Tant par leur nombre que par leur spécificité, ces « nouveaux gauchers » (c’est ainsi qu’on les nomme à l’époque) constituent un problème de santé publique majeur. Pour faciliter leur réinsertion, le gouvernement multiplie les initiatives : ateliers de rééducation, cours du soir, manuels d’écriture de la main gauche, etc.

Des ingénieurs inventent même des prothèses appropriées (les fameuses mains de travail du Dr Boureau) ou des dispositifs assurant la rééducation de la main gauche, comme cette varlope inscrivante, censée, prétend son auteur, « former d’assez bons gauchers ».
Reeducation-de-la-main-gaucAinsi, après guerre, des milliers et des milliers de jeunes gens retournent au village dotés d’une faculté qu’ils ne possédaient pas en le quittant pour partir au front. Certes, malgré le surnom qu’on leur donne, ils ne sont pas à proprement parler devenus des gauchers, mais ils se conduisent néanmoins comme tels dans la vie quotidienne : ils saluent de la main gauche, écrivent de la main gauche, mangent de la main gauche, effectuent leur signe de croix de la main gauche, manient l’outil de la main gauche, etc.

De telles pratiques, qui étaient jusqu’alors réprouvées par la morale et donc sévèrement réprimées, passent désormais pour des marques de vertu. Pour la première fois dans l’histoire de France, l’usage de la main gauche se voit, à l’échelle nationale, associé à l’idée de dignité humaine, de mérite et d’ordre social.

S’ensuivra une prise de conscience dans l’opinion publique…

« Nous avouons, dit ainsi un instituteur, ne pas distinguer le motif que l’on peut invoquer avec raison pour obliger un gaucher véritable à torturer sa nature, si exceptionnel qu’il soit dans une classe » [1].

Cette remarque peut paraître bien anodine aujour­d’hui ; elle n’en constitue pas moins une véritable révolution pour l’époque. Grâce à la compassion admirative que vaut aux « glorieux manchots » leur courage face à l’adversité, les gauchers attirent enfin l’attention sur leur triste sort. Le premier pas de leur délivrance est ainsi franchi.

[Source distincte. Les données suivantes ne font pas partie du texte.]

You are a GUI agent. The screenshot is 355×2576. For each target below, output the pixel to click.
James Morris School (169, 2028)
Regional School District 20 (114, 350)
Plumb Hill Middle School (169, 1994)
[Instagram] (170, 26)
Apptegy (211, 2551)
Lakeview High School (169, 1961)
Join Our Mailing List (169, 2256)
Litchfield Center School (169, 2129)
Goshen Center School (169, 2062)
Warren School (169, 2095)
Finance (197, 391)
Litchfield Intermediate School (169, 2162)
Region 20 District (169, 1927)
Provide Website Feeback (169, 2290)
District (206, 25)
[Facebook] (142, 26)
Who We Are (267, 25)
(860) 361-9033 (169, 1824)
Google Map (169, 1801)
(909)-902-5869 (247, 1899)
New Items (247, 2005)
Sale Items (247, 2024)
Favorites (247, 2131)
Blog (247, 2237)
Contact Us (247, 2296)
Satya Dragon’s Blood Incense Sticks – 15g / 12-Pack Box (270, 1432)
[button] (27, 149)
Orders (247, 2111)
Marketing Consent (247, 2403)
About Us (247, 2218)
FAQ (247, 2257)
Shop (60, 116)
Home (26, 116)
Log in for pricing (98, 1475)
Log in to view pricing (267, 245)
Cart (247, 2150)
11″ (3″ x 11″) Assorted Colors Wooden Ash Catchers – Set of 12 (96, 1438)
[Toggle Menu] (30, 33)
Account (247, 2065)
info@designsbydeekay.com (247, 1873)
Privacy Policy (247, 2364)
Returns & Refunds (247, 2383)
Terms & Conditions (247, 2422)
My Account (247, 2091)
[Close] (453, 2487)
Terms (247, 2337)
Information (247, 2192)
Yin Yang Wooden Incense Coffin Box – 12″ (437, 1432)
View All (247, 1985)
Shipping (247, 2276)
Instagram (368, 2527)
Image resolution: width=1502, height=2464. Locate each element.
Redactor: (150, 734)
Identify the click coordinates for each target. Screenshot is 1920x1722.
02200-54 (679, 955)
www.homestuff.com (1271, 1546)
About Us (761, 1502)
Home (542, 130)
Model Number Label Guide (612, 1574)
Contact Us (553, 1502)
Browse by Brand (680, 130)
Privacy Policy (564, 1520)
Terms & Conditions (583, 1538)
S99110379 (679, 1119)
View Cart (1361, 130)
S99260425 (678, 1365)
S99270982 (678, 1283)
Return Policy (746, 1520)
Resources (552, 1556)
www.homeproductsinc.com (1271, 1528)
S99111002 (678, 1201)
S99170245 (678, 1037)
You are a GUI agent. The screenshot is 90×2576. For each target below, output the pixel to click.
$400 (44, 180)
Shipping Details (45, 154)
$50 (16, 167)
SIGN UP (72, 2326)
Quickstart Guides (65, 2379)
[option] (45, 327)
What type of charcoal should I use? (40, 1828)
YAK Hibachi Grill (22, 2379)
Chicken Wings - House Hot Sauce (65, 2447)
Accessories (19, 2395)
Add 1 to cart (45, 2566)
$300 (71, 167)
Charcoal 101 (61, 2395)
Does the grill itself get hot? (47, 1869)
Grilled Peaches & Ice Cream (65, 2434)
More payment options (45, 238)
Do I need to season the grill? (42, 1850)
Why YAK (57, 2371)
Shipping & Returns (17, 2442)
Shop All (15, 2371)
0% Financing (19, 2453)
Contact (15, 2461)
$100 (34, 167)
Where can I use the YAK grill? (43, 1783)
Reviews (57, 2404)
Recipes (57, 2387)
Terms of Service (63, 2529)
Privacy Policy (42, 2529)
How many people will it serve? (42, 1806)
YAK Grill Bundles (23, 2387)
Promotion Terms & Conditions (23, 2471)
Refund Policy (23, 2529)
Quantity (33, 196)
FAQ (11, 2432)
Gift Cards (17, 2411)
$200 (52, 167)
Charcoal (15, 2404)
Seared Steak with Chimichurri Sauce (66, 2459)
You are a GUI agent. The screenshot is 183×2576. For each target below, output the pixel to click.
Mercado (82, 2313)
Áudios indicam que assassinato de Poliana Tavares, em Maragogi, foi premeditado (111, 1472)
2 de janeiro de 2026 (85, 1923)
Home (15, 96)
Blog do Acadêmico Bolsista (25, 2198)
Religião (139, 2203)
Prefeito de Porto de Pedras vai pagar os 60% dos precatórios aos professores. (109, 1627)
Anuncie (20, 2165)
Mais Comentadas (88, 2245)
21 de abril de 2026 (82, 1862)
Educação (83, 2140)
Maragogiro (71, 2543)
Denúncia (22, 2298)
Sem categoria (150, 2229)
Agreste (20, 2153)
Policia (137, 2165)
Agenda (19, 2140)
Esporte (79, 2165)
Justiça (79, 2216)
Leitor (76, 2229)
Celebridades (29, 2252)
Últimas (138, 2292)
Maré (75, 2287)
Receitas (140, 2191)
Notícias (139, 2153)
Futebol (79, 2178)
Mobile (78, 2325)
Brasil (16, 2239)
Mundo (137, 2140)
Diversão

Ainsi, amis gauchers, avec Brassens, nous pourrons chanter :
« Moi, mon colon, celle que je préfère, c’est la Guerre de 14-18 »…

Gauchèrement vôtre,

pmb

Je me permets de renvoyer tous ceux que ça intéresse à mon livre « Histoire des gauchers » Édition Imago où le sujet est abondamment développé.

[1] F. Garcin, Comment écrire des deux mains, Paris, Nathan, 1918, p. 5

* Réédition d’une chronique mise en ligne en novembre 2009.